The use of GIS and remote sensing to identify and prioritise anomalies for gold from a regional exploration dataset located within the weathered lateritic environment of Mali, West Africa.
posted on 2014-12-15, 10:38authored byAlison. Stewart
The work in this research has used a wide variety of spatial data taken from a regional mineral exploration program. The region of study lies in an area of known artisan gold mining, encompassing the Birimian volcano-sedimentary lithologies, in which the Syama mine is currently operating.;These various data sources of cartographic, airborne, satellite and surface sampling have all been presented in an unprocessed 'raw' state with a complex range of scales, area extents and formats. One of the initial aims of the research has been to construct a fully integrated spatially georeferenced database for their use within a GIS. A second aim has been to find the most suitable analysis for assisting in the identification of data anomalies, pertaining to possible gold mineralisation. The individual analysis of these datasets have in their own right produced interesting 'stand-alone' results. A Third aim has been to combine the individual results, along with knowledge gained from the study of landscape geochemistry as an additional layer, in an effort to prioritise potential gold areas, on the basis of collective anomalies, thereby reducing the risk decision. Through taking advantage of the spatial processing powers of GIS two contrasting methods are investigated with regard to data aggregation and anomaly prioritisation.

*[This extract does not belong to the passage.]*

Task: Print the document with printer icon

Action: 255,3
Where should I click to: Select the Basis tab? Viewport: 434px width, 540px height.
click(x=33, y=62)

The first examines the 'weights-of-evidence' approach, which operates through assessing the spatial association of 'known' gold occurrences to individual associate layers, and the second uses an 'expert-system' approach to assess the combined importance of the individual GIS layers to the identification and prioritisation of anomalies.;The value of each approach in this environment is discussed and compared, with final conclusions drawn from the entire study.